INFORMATION PROVIDED –

• • •

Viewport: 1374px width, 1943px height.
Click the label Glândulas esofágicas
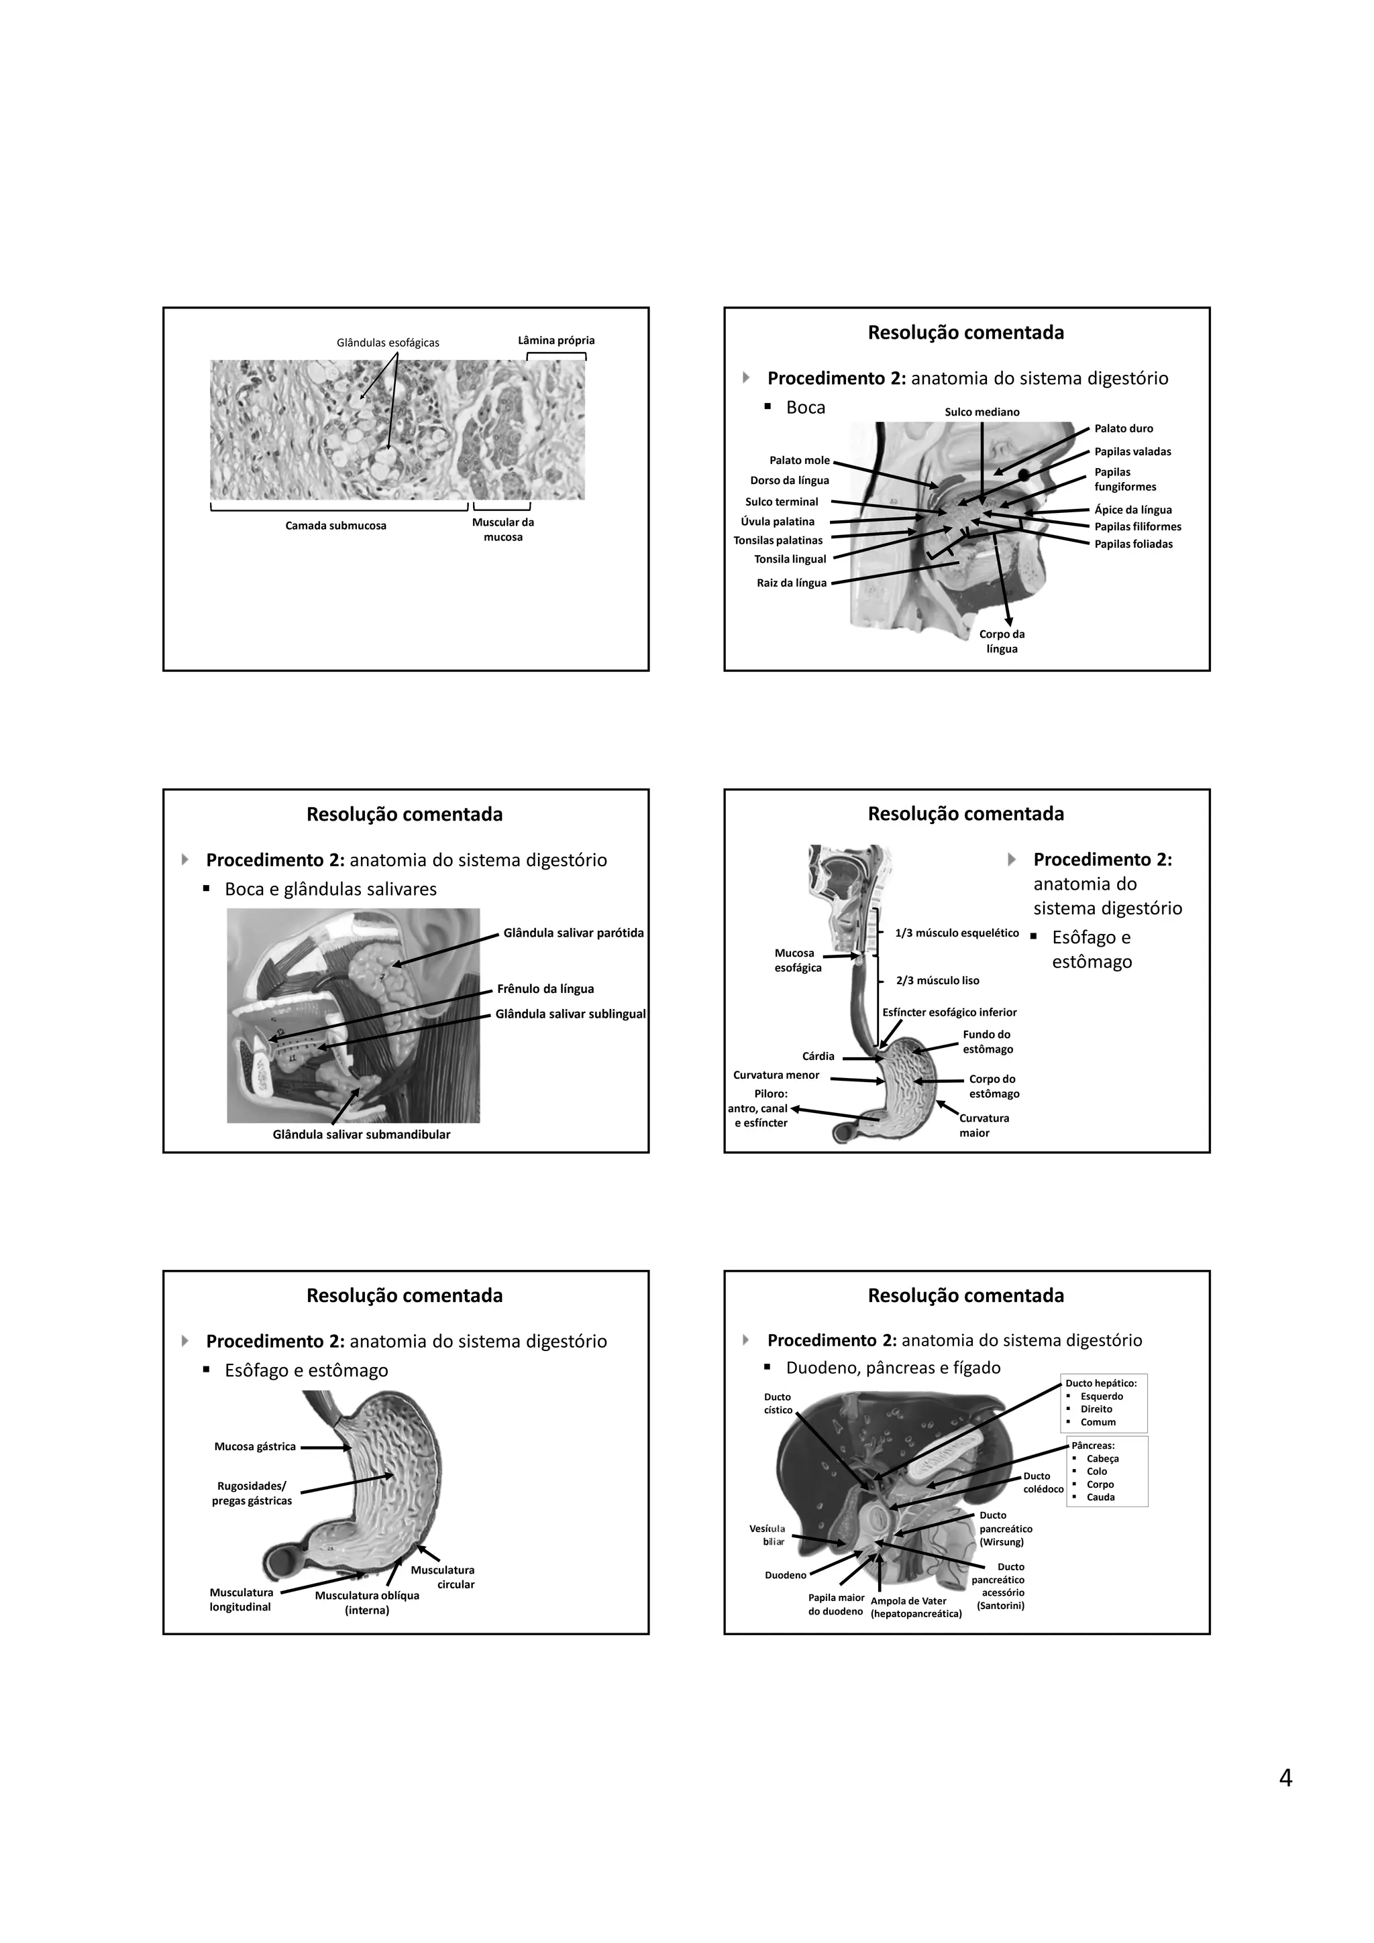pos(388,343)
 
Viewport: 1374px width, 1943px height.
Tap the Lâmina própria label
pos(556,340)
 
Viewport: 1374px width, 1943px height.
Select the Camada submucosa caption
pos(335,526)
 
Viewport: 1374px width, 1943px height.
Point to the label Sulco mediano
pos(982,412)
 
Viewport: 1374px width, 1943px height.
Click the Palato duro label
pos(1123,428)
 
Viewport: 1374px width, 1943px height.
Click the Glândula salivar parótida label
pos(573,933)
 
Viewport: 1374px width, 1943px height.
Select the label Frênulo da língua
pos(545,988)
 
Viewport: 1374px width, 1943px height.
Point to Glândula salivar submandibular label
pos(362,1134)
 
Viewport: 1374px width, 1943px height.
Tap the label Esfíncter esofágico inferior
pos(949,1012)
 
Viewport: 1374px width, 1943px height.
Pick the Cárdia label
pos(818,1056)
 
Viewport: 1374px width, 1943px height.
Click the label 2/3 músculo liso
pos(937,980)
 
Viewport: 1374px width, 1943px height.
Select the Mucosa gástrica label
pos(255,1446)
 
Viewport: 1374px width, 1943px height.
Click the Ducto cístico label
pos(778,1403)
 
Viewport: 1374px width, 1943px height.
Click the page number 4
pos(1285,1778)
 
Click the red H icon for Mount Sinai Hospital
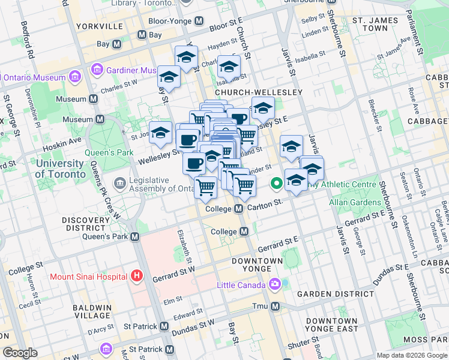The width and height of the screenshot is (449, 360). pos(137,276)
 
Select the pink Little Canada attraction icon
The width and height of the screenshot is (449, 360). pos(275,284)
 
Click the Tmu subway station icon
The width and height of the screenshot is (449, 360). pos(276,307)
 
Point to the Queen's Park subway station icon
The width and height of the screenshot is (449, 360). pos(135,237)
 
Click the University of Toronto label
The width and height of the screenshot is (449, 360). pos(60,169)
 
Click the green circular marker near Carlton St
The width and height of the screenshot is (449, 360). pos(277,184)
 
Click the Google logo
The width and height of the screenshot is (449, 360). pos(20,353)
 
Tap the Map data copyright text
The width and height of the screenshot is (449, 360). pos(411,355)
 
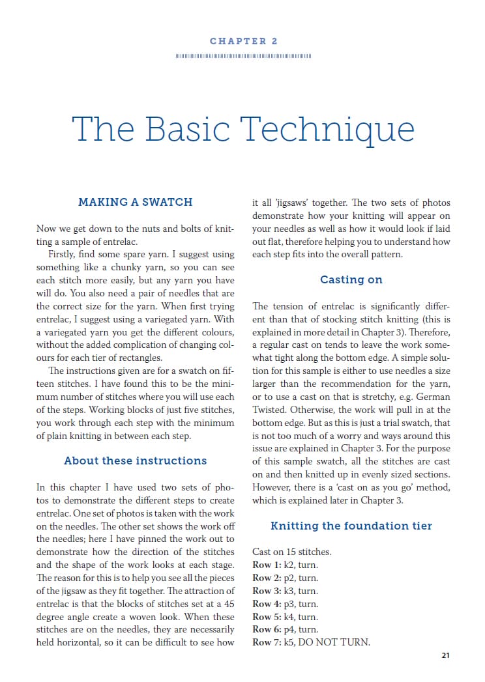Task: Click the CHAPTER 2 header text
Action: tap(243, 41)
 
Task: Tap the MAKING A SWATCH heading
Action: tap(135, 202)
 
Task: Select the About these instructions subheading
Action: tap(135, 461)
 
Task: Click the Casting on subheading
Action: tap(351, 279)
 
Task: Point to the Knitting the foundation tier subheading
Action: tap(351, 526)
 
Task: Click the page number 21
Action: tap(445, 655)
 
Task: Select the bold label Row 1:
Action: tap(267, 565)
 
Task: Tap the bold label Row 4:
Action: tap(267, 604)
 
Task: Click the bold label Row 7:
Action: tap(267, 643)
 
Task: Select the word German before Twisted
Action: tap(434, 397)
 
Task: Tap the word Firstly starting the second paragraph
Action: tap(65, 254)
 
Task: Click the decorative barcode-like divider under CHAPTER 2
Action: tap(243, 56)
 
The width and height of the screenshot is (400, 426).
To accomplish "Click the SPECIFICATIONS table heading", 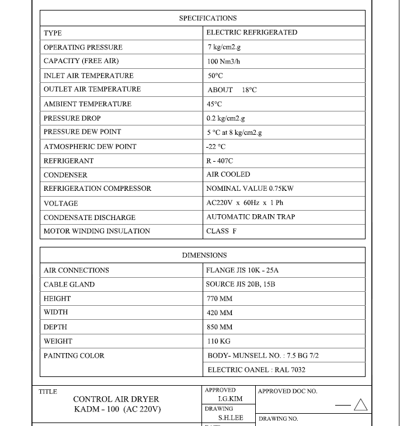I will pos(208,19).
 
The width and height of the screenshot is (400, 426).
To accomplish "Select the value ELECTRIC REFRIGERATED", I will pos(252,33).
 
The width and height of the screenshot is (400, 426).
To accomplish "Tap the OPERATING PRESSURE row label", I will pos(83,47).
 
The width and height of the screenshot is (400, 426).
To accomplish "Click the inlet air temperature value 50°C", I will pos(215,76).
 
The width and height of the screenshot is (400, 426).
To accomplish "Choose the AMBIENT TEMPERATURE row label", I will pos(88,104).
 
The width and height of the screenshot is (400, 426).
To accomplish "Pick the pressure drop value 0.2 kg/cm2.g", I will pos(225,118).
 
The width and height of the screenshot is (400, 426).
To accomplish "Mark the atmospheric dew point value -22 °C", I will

• • •

YOUR TASK – Can you quote the listing above verbatim, from its first line up to and including the line containing "(449, 360). pos(277,184)", with the pictures left out?

ANSWER TO THE EXERCISE –
Viewport: 1374px width, 1943px height.
Click the label Glândulas esofágicas
pos(388,343)
 
Viewport: 1374px width, 1943px height.
Tap the Lâmina própria label
pos(556,340)
 
Viewport: 1374px width, 1943px height.
Select the Camada submucosa caption
pos(335,526)
 
Viewport: 1374px width, 1943px height.
Point to the label Sulco mediano
pos(982,412)
 
Viewport: 1374px width, 1943px height.
Click the Palato duro label
pos(1123,428)
 
Viewport: 1374px width, 1943px height.
Click the Glândula salivar parótida label
pos(573,933)
 
Viewport: 1374px width, 1943px height.
Select the label Frênulo da língua
pos(545,988)
 
Viewport: 1374px width, 1943px height.
Point to Glândula salivar submandibular label
pos(362,1134)
 
Viewport: 1374px width, 1943px height.
Tap the label Esfíncter esofágico inferior
pos(949,1012)
 
Viewport: 1374px width, 1943px height.
Pick the Cárdia label
pos(818,1056)
 
Viewport: 1374px width, 1943px height.
Click the label 2/3 músculo liso
pos(937,980)
 
Viewport: 1374px width, 1943px height.
Select the Mucosa gástrica label
pos(255,1446)
 
Viewport: 1374px width, 1943px height.
Click the Ducto cístico label
pos(778,1403)
 
Viewport: 1374px width, 1943px height.
Click the page number 4
pos(1285,1778)
 
Click the red H icon for Mount Sinai Hospital
The width and height of the screenshot is (449, 360). pos(137,276)
 
Select the pink Little Canada attraction icon
The width and height of the screenshot is (449, 360). pos(275,284)
 
Click the Tmu subway station icon
The width and height of the screenshot is (449, 360). pos(276,307)
 
Point to the Queen's Park subway station icon
The width and height of the screenshot is (449, 360). pos(135,237)
 
Click the University of Toronto label
The width and height of the screenshot is (449, 360). pos(60,169)
 
Click the green circular marker near Carlton St
The width and height of the screenshot is (449, 360). pos(277,184)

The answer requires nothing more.